- _WHAT YOU WILL DO_
Answer these questions using the passage on President Trump's executive order about Obamacare:
(a) On what day did the president sign the order?
(b) According to the passage, what is the order short on?
(c) What does the order declare as the administration's policy at its start?

- _EXTRACTED TEXT_
☆ ☆ ☆
President Trump didn’t waste any time getting started on structuring the post-Obamacare world. He signed an executive order Friday night instructing federal agencies to minimize the economic and regulatory burden of the Affordable Care Act on states, individuals, insurance companies, and healthcare providers.
Perceptions of the order vary wildly, and it’s hard to know exactly what to make of it. The order is viewed by observers on our side of the ledger as largely symbolic, but important in reinforcing the message to Trump’s supporters and dazed Democrats that he is serious about repealing Obamacare. The order sets the tone, but is short on specifics.
It starts out by declaring it is the policy of the administration to seek prompt repeal of Obamacare in Congress. Then it instructs agencies to exercise all available authority and discretion to waive, defer, delay, or grant exemptions to any requirement of the Act.
☆ ☆ ☆
- _DATASET EXTRACT_

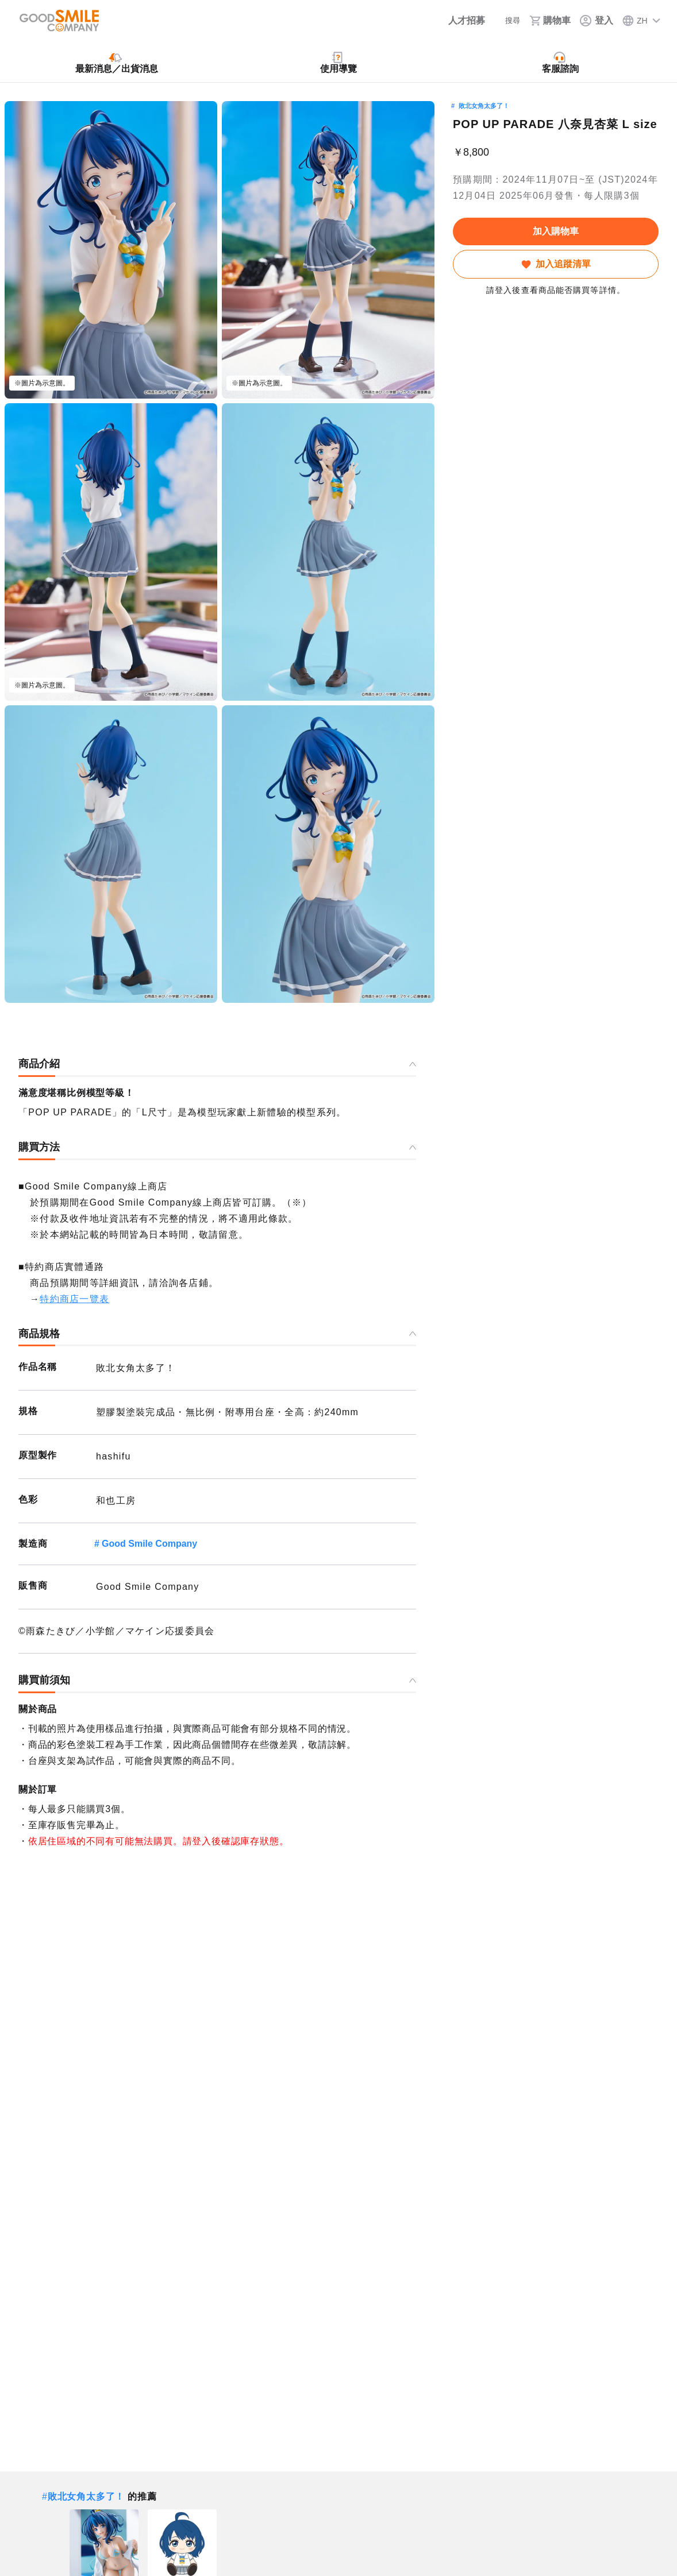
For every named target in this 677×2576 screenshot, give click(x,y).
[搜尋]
☆ ☆ ☆
- _EXERCISE RESPONSE_
(a) Friday (Friday night).
(b) Specifics.
(c) To seek prompt repeal of Obamacare in Congress.